The Supreme Court of Pennsylvania, in Lombardo v. Lombardo, 515 Pa. 139, 527 A.2d 525 (1987), recently reaffirmed the propriety of a broad and searching appellate review in custody cases. The court reiterated that a reviewing court must not accept a finding which has no competent evidence to support it. Id., citing Commonwealth ex rel. Spriggs v. Carson, 470 Pa. 290, 368 A.2d 635 (1977).

We hold that the trial court’s conclusion that it is in Sam’s best interest that physical custody be shared on alternating weeks is not based upon competent evidence, and such an *370order of custody represents an abuse of discretion.4 While it is necessary to remand for proceedings consistent with this opinion, we direct that such proceedings take place with the utmost dispatch. Shaffer v. Gaal, 312 Pa.Super. 399, 458 A.2d 1020 (1983); In re LaRue, 244 Pa.Super. 218, 366 A.2d 1271 (1976).

The order of the hearing court is reversed, and the case is remanded for further proceedings consistent with this opinion. Jurisdiction is relinquished.

BECK, J., files a dissenting opinion.

. The four criteria set forth in In re Wesley J.K., supra, are: 1) both parents are fit, 2) both desire continuing involvement with their child, 3) both parents are seen by the child as sources of security and love, and 4) both parents are able to communicate and cooperate in promoting the child’s best interests. Id.., 300 Pa.Superior Ct. at 517, 445 A.2d at 1249.

. In attempting to illustrate how the record in this matter supports the hearing court’s finding that the parties exhibited the minimal degree of cooperation required to support a shared custody arrangement, the dissent reproduces portions of testimony offered at the March 24, 1984 hearing. Dissenting Opinion at 372-376. However, the most recent hearing in this matter was held two years later, on March 3, 1986. During that two year period, it is clear that the degree of communication trickled away to nothing, as revealed by appellee’s own testimony. N.T., 3/3/86, at 22, 23; infra at 376. Neither party considered the shared custody arrangement to be successful for the same reason: the parents simply could not communicate.

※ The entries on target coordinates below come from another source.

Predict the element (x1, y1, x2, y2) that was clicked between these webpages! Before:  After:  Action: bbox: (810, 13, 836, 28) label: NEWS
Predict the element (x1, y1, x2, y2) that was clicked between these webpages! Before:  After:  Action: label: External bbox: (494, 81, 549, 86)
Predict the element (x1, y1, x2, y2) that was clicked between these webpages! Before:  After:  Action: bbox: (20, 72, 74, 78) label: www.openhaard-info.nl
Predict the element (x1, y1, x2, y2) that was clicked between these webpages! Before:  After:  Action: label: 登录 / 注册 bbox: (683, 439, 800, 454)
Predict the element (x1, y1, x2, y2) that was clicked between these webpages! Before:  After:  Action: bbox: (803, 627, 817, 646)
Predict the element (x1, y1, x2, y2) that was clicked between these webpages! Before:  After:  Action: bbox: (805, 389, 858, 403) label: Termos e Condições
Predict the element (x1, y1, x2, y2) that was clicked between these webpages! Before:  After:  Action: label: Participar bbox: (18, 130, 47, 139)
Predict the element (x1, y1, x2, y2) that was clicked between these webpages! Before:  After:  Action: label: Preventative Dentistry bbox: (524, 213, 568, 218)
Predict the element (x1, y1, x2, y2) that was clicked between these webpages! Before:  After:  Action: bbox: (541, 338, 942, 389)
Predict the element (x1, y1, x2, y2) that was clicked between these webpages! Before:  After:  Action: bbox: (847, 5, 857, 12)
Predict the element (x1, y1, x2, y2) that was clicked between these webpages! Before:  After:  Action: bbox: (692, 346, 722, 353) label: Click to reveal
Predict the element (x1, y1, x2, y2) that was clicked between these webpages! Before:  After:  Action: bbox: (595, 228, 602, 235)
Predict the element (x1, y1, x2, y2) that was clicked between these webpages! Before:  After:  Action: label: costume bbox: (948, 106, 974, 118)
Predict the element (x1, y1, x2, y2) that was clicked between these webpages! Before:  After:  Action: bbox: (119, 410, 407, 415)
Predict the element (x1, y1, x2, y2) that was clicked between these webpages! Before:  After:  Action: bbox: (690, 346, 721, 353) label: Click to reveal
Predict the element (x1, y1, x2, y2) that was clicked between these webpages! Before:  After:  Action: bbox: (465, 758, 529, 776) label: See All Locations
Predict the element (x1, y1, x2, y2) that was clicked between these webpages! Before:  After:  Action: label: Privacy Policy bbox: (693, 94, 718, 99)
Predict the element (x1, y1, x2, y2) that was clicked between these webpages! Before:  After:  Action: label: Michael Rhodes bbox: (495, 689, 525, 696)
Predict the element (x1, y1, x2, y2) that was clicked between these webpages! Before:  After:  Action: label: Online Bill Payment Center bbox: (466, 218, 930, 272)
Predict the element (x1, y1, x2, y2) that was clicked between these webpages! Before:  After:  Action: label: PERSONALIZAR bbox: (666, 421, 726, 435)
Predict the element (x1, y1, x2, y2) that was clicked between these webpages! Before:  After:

. It goes without saying that shared custody does not require equal physical custody. Dissenting opinion at 376. However, it is the present alternating weekly arrangement that we must evaluate and find supported by the record, not a hypothetical plan the hearing court may order in the future.

. We note that the continual decline in the parties’ ability to communicate constituted a substantial change in circumstances requiring reconsideration of the custody issue. Such a finding is a precursor to the court’s reconsideration of custody. “The reasons for the rule requiring a substantial change in circumstances are no less viable because the prior court order was entered without hearing and pursuant to agreement of the parties.” Burr v. Morgart, 339 Pa.Super. 341, 345, 488 A.2d 1155, 1157 (1985).